[TASK DATA Boundary: Start]

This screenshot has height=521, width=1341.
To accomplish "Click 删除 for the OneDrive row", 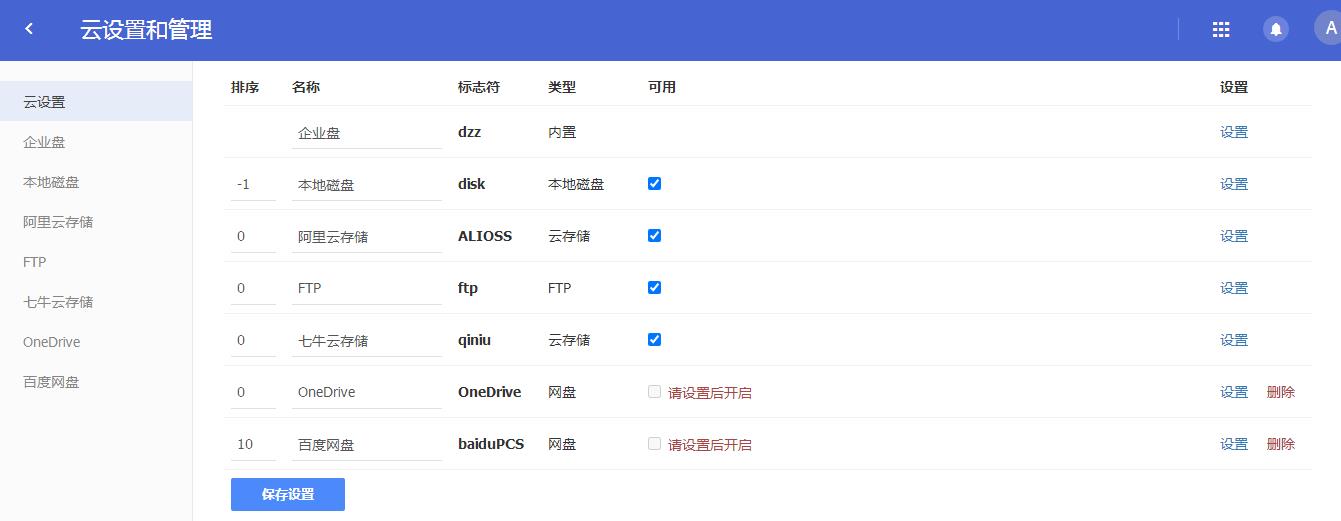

[TASK DATA Boundary: End]
[TASK DATA Boundary: Start]

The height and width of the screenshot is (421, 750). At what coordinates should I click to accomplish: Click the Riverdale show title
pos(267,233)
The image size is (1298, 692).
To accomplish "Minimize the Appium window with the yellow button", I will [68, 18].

[TASK DATA Boundary: End]
[TASK DATA Boundary: Start]

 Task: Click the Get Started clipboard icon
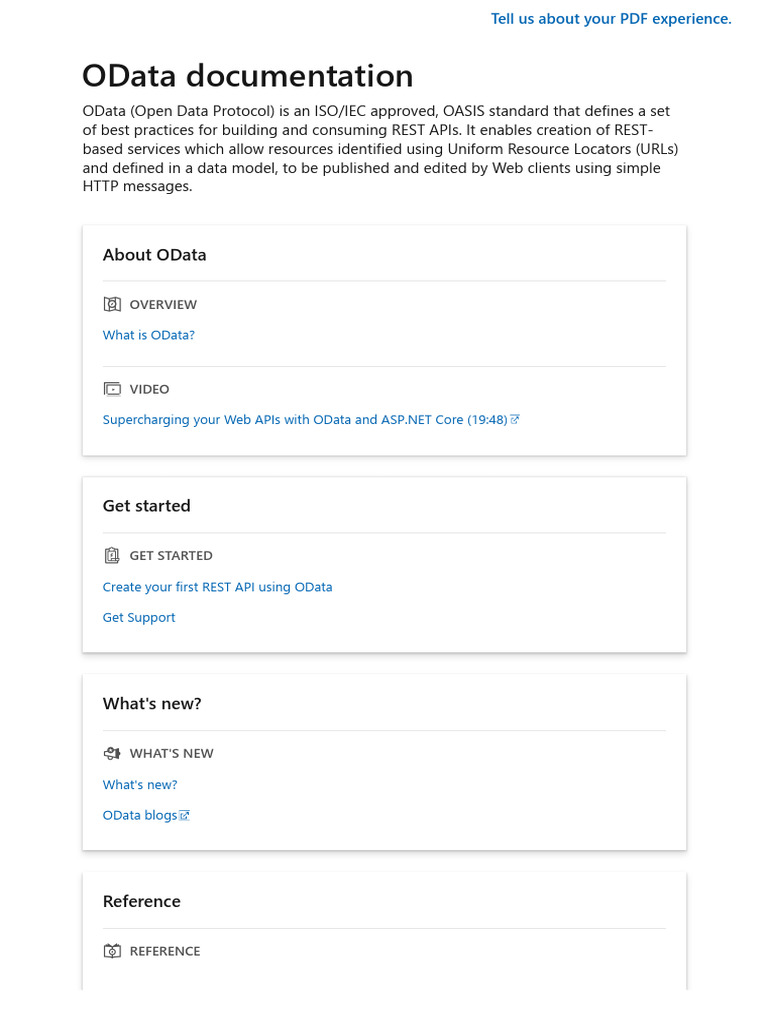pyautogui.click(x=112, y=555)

[TASK DATA Boundary: End]

• EXERCISE INSTRUCTIONS:
From the records above, give again only the part that opens with the line containing "This screenshot has height=521, width=1341." and closes with the line containing "for the OneDrive". Keep both ends but drop the pictures.

• SOLUTION TO THE PROBLEM:
This screenshot has height=521, width=1341.
To accomplish "Click 删除 for the OneDrive row", 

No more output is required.